Instructions for the task: Please give the listing again in its entirety, exactly as written.

Start of Block

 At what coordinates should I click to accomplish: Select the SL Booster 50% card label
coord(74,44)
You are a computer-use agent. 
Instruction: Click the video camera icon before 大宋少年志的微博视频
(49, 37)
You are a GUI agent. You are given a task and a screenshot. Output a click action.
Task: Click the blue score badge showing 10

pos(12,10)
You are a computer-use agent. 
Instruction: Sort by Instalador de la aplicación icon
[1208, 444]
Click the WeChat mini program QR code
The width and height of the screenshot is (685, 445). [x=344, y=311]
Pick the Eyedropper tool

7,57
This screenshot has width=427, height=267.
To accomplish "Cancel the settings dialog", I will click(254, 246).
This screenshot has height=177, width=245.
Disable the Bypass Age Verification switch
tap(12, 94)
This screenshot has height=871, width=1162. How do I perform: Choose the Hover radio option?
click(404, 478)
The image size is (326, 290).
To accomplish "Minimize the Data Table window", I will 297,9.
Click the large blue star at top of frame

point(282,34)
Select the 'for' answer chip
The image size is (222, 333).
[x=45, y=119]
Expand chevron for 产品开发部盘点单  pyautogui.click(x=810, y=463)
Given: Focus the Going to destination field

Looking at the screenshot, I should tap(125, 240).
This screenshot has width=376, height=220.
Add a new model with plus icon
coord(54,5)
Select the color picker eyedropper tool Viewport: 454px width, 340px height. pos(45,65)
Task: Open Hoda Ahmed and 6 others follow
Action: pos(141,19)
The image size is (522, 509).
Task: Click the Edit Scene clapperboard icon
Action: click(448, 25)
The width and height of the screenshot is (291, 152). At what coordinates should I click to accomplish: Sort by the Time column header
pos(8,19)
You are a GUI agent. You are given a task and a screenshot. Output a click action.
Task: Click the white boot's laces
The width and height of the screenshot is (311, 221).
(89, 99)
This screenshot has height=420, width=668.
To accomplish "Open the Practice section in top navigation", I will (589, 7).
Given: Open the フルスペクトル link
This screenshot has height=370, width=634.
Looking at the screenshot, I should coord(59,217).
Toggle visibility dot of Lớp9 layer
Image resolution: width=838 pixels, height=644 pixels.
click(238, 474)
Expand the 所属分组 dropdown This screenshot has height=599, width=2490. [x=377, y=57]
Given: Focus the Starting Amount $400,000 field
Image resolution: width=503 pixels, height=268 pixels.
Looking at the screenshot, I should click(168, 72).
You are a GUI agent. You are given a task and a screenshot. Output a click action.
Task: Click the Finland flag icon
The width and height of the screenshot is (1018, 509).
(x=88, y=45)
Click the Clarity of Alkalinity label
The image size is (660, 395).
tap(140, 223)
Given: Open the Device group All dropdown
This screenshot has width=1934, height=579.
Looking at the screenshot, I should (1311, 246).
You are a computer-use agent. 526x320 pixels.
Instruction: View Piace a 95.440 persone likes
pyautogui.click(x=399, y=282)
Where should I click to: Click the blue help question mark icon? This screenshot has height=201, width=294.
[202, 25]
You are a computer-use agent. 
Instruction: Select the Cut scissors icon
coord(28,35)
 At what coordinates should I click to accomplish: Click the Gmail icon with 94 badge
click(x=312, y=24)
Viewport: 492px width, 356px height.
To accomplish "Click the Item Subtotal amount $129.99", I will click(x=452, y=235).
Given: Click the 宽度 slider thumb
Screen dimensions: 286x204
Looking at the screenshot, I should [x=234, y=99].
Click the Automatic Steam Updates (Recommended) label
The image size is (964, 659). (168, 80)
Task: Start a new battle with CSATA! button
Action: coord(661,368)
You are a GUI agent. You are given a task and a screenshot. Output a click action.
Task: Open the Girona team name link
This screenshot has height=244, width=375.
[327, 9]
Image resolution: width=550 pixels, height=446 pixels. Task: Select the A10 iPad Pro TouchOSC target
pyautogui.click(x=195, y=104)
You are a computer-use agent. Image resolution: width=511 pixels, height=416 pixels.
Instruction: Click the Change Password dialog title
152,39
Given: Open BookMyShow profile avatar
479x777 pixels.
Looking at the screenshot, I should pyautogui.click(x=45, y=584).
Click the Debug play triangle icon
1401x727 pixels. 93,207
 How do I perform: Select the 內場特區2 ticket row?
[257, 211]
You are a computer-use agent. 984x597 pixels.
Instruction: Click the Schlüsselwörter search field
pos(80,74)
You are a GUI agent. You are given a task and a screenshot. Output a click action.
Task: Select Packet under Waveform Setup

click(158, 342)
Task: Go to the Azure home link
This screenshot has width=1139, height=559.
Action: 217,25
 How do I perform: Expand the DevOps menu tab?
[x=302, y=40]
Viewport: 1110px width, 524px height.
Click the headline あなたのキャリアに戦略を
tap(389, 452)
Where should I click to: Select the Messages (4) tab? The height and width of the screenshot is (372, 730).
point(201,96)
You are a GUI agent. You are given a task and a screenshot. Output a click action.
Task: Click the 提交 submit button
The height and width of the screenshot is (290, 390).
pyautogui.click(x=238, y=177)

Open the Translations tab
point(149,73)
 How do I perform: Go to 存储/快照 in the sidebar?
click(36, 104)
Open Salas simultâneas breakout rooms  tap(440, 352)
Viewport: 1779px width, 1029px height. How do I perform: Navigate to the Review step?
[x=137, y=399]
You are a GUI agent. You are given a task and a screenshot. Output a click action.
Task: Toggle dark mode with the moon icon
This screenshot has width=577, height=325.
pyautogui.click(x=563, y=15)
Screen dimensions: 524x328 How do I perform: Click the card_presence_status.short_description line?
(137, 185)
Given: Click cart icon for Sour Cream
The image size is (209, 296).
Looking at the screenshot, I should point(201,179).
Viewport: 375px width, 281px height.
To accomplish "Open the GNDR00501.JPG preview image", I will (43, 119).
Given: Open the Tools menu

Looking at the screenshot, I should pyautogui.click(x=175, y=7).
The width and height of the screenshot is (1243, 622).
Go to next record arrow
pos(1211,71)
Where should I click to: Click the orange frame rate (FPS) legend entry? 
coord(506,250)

End of Block

Written reply:
 At what coordinates should I click to accomplish: Select the SL Booster 50% card label
coord(74,44)
You are a computer-use agent. 
Instruction: Click the video camera icon before 大宋少年志的微博视频
(49, 37)
You are a GUI agent. You are given a task and a screenshot. Output a click action.
Task: Click the blue score badge showing 10

pos(12,10)
You are a computer-use agent. 
Instruction: Sort by Instalador de la aplicación icon
[1208, 444]
Click the WeChat mini program QR code
The width and height of the screenshot is (685, 445). [x=344, y=311]
Pick the Eyedropper tool

7,57
This screenshot has width=427, height=267.
To accomplish "Cancel the settings dialog", I will click(254, 246).
This screenshot has height=177, width=245.
Disable the Bypass Age Verification switch
tap(12, 94)
This screenshot has height=871, width=1162. How do I perform: Choose the Hover radio option?
click(404, 478)
The image size is (326, 290).
To accomplish "Minimize the Data Table window", I will 297,9.
Click the large blue star at top of frame

point(282,34)
Select the 'for' answer chip
The image size is (222, 333).
[x=45, y=119]
Expand chevron for 产品开发部盘点单  pyautogui.click(x=810, y=463)
Given: Focus the Going to destination field

Looking at the screenshot, I should tap(125, 240).
This screenshot has width=376, height=220.
Add a new model with plus icon
coord(54,5)
Select the color picker eyedropper tool Viewport: 454px width, 340px height. pos(45,65)
Task: Open Hoda Ahmed and 6 others follow
Action: pos(141,19)
The image size is (522, 509).
Task: Click the Edit Scene clapperboard icon
Action: click(448, 25)
The width and height of the screenshot is (291, 152). At what coordinates should I click to accomplish: Sort by the Time column header
pos(8,19)
You are a GUI agent. You are given a task and a screenshot. Output a click action.
Task: Click the white boot's laces
The width and height of the screenshot is (311, 221).
(89, 99)
This screenshot has height=420, width=668.
To accomplish "Open the Practice section in top navigation", I will (589, 7).
Given: Open the フルスペクトル link
This screenshot has height=370, width=634.
Looking at the screenshot, I should coord(59,217).
Toggle visibility dot of Lớp9 layer
Image resolution: width=838 pixels, height=644 pixels.
click(238, 474)
Expand the 所属分组 dropdown This screenshot has height=599, width=2490. [x=377, y=57]
Given: Focus the Starting Amount $400,000 field
Image resolution: width=503 pixels, height=268 pixels.
Looking at the screenshot, I should click(168, 72).
You are a GUI agent. You are given a task and a screenshot. Output a click action.
Task: Click the Finland flag icon
The width and height of the screenshot is (1018, 509).
(x=88, y=45)
Click the Clarity of Alkalinity label
The image size is (660, 395).
tap(140, 223)
Given: Open the Device group All dropdown
This screenshot has width=1934, height=579.
Looking at the screenshot, I should (1311, 246).
You are a computer-use agent. 526x320 pixels.
Instruction: View Piace a 95.440 persone likes
pyautogui.click(x=399, y=282)
Where should I click to: Click the blue help question mark icon? This screenshot has height=201, width=294.
[202, 25]
You are a computer-use agent. 
Instruction: Select the Cut scissors icon
coord(28,35)
 At what coordinates should I click to accomplish: Click the Gmail icon with 94 badge
click(x=312, y=24)
Viewport: 492px width, 356px height.
To accomplish "Click the Item Subtotal amount $129.99", I will click(x=452, y=235).
Given: Click the 宽度 slider thumb
Screen dimensions: 286x204
Looking at the screenshot, I should [x=234, y=99].
Click the Automatic Steam Updates (Recommended) label
The image size is (964, 659). (168, 80)
Task: Start a new battle with CSATA! button
Action: coord(661,368)
You are a GUI agent. You are given a task and a screenshot. Output a click action.
Task: Open the Girona team name link
This screenshot has height=244, width=375.
[327, 9]
Image resolution: width=550 pixels, height=446 pixels. Task: Select the A10 iPad Pro TouchOSC target
pyautogui.click(x=195, y=104)
You are a computer-use agent. Image resolution: width=511 pixels, height=416 pixels.
Instruction: Click the Change Password dialog title
152,39
Given: Open BookMyShow profile avatar
479x777 pixels.
Looking at the screenshot, I should pyautogui.click(x=45, y=584).
Click the Debug play triangle icon
1401x727 pixels. 93,207
 How do I perform: Select the 內場特區2 ticket row?
[257, 211]
You are a computer-use agent. 984x597 pixels.
Instruction: Click the Schlüsselwörter search field
pos(80,74)
You are a GUI agent. You are given a task and a screenshot. Output a click action.
Task: Select Packet under Waveform Setup

click(158, 342)
Task: Go to the Azure home link
This screenshot has width=1139, height=559.
Action: 217,25
 How do I perform: Expand the DevOps menu tab?
[x=302, y=40]
Viewport: 1110px width, 524px height.
Click the headline あなたのキャリアに戦略を
tap(389, 452)
Where should I click to: Select the Messages (4) tab? The height and width of the screenshot is (372, 730).
point(201,96)
You are a GUI agent. You are given a task and a screenshot. Output a click action.
Task: Click the 提交 submit button
The height and width of the screenshot is (290, 390).
pyautogui.click(x=238, y=177)

Open the Translations tab
point(149,73)
 How do I perform: Go to 存储/快照 in the sidebar?
click(36, 104)
Open Salas simultâneas breakout rooms  tap(440, 352)
Viewport: 1779px width, 1029px height. How do I perform: Navigate to the Review step?
[x=137, y=399]
You are a GUI agent. You are given a task and a screenshot. Output a click action.
Task: Toggle dark mode with the moon icon
This screenshot has width=577, height=325.
pyautogui.click(x=563, y=15)
Screen dimensions: 524x328 How do I perform: Click the card_presence_status.short_description line?
(137, 185)
Given: Click cart icon for Sour Cream
The image size is (209, 296).
Looking at the screenshot, I should point(201,179).
Viewport: 375px width, 281px height.
To accomplish "Open the GNDR00501.JPG preview image", I will (43, 119).
Given: Open the Tools menu

Looking at the screenshot, I should pyautogui.click(x=175, y=7).
The width and height of the screenshot is (1243, 622).
Go to next record arrow
pos(1211,71)
Where should I click to: Click the orange frame rate (FPS) legend entry? 
coord(506,250)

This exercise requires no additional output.